Jim is right, Marcus.

I bought a frozen pizza once that was labeled "22.05 OZ (625 g)".  I really
don't think they were trying to make it 625 g exactly.  They just made the
pizza how they thought best and labeled it the way they always have.  People
don't really care whether a package says 454 g or 450 g.  They usually look
at the per-unit cost on the shelf tag, if anything.

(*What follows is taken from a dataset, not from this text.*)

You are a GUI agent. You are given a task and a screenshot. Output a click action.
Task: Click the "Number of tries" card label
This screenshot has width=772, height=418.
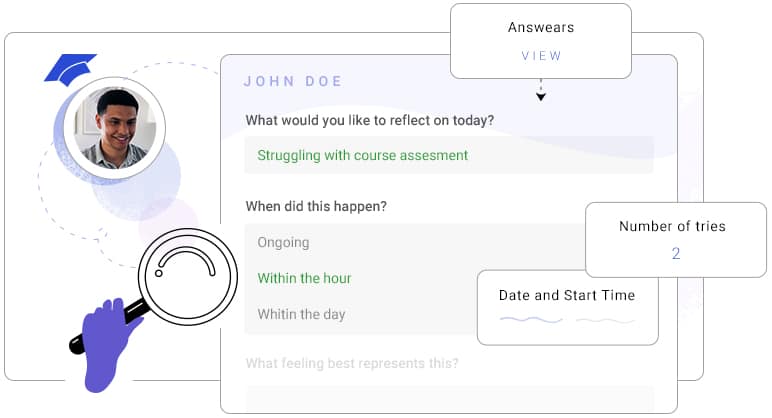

There are several reasons a company might want to have irrational sizes on
labels:
1.  If the company simply put less product in a package, their products will
be smaller than competitors'.
2.  They would need to review their pricing scheme, since the product is now
a different size.
3.  Changing sizes means that they are changing their product line.
4.  By using more packaging (not filling containers completely), they
increase costs and reduce profitability.

It is hard enough just trying to change the FPLA.  The change we are trying
to make is to *allow* more.  We are removing restrictions, not adding them,
and it is still taking time.  We want to make metrication possible (by
removing FFU requirements) and desirable.  With international market
pressure, companies want freedom to label in metric only.  They don't want
someone telling them how to run their multi-billion dollar manufacturing
operation.

When metric-only labels are introduced, companies will slowly begin making
rational sizes in due time.  The marketplace will change, but very slowly.
I like the idea of a major push to metricate immediately, but that will not
happen in the U.S. any time soon because people don't want that.  There is
not enough support, and if people get the impression that we are telling
them what to do, they won't like it.